Much of Longfellow’s spiritual input – mostly inspiration  - appeared to have been obtained from grief

For example, Longfellow began courting Frances "Fanny" Appleton.  She was not interested, but Longfellow was determined. In July 1839, he wrote to a friend: "Victory hangs doubtful. The lady says she will not! I say she shall! It is not pride, but the madness of passion". But his courtship was unsuccessful and Longfellow fell into "periods of neurotic depression with moments of panic" and took a six-month leave of absence from Harvard.

But on May 10, 1843, after seven years, Fanny agreed to marry him and, too restless to take a carriage, he walked 90 minutes to meet her at her house. They were soon married. His love for Fanny is evident in the following lines from Longfellow's only love poem, the sonnet "The Evening Star", which he wrote in October 1845:

"O my beloved, my sweet Hesperus!
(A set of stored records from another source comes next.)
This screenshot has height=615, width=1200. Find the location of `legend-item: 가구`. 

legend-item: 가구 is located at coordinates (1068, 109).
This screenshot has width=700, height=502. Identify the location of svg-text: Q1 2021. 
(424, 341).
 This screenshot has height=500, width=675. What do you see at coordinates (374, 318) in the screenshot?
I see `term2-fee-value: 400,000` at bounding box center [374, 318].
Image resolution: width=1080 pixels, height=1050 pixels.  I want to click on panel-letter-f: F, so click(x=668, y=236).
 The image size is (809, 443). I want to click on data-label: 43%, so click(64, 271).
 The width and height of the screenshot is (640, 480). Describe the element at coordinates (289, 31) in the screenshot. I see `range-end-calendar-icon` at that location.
My morning and my evening star of love!" He once attended a ball without her and noted, "The lights seemed dimmer, the music sadder, the flowers fewer, and the women less fair

He and Fanny had six children.

With his family during his last trip to Europe.

On July 9, 1861, Fanny’s dress suddenly caught fire, though it is unclear exactly how.  Longfellow, awakened from his nap, rushed to help her and threw a rug over her. He stifled the flames with his body as best he could, but she was already badly burned. Fanny was taken to her room to recover and a doctor was called. She was in and out of consciousness throughout the night and was administered ether. The next morning, July 10, 1861, she died shortly after 10 o'clock.  Longfellow, in trying to save her, had burned himself badly enough for him to be unable to attend her funeral. His facial injuries led him to stop shaving, thereafter wearing the beard which has become his trademark.

Devastated by her death, he never fully recovered and occasionally resorted to laudanum and ether to deal with it. So here we have another source of the experiences.   He worried he would go insane and begged "not to be sent to an asylum".

He said he was  "inwardly bleeding to death".  He expressed his grief in the sonnet "The Cross of Snow" (1879), which he wrote eighteen years later to commemorate her death:

Such is the cross I wear upon my breast
These eighteen years, through all the changing scenes
And seasons, changeless since the day she died

Longfellow retired from teaching in 1854 to focus on his writing, living the remainder of his life in Cambridge, Massachusetts.